** Opening Task data block **
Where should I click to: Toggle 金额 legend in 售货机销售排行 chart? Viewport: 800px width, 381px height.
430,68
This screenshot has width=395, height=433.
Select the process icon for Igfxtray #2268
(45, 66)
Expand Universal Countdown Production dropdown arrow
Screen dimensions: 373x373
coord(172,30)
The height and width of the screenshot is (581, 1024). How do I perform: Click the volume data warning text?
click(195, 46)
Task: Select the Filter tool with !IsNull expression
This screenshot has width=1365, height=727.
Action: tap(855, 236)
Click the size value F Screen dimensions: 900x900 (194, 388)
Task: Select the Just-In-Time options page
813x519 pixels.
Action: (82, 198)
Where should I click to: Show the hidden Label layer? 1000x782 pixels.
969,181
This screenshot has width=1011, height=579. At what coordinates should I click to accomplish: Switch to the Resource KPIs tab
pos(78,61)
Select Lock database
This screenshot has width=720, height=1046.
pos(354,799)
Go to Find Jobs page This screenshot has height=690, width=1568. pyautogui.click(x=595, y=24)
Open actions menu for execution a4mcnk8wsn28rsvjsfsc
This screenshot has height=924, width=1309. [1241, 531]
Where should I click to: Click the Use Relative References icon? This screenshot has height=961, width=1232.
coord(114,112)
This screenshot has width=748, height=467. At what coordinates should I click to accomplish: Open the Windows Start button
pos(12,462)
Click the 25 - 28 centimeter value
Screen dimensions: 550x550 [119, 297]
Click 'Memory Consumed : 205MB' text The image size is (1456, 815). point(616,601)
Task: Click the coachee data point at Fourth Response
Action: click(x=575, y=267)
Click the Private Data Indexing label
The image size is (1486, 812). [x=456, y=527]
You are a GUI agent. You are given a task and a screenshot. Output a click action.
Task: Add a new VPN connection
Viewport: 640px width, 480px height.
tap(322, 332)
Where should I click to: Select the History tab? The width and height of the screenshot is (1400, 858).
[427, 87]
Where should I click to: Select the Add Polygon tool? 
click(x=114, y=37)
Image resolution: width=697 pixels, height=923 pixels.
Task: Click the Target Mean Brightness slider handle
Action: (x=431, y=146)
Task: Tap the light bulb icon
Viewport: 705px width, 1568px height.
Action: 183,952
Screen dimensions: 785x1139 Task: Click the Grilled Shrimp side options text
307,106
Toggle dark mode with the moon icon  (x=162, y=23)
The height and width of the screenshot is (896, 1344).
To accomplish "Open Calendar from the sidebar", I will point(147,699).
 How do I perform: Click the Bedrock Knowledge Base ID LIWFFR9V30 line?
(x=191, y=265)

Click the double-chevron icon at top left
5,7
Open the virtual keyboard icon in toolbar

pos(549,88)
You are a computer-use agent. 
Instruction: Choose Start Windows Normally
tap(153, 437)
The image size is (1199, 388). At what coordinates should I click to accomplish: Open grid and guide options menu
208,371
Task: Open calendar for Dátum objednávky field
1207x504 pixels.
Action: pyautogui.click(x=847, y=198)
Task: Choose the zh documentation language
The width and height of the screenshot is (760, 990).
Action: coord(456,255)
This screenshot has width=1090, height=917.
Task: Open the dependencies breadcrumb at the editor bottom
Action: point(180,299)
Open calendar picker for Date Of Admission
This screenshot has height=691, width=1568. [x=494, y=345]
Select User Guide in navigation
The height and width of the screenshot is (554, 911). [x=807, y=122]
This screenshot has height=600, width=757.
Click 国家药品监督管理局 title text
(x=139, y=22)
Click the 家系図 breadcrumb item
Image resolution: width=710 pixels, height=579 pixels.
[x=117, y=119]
** Closing Task data block **
• [What is required]:
The number of lines in the entries holding the word "agent" is what is needed. Supply that number only.

• [Reply]:
2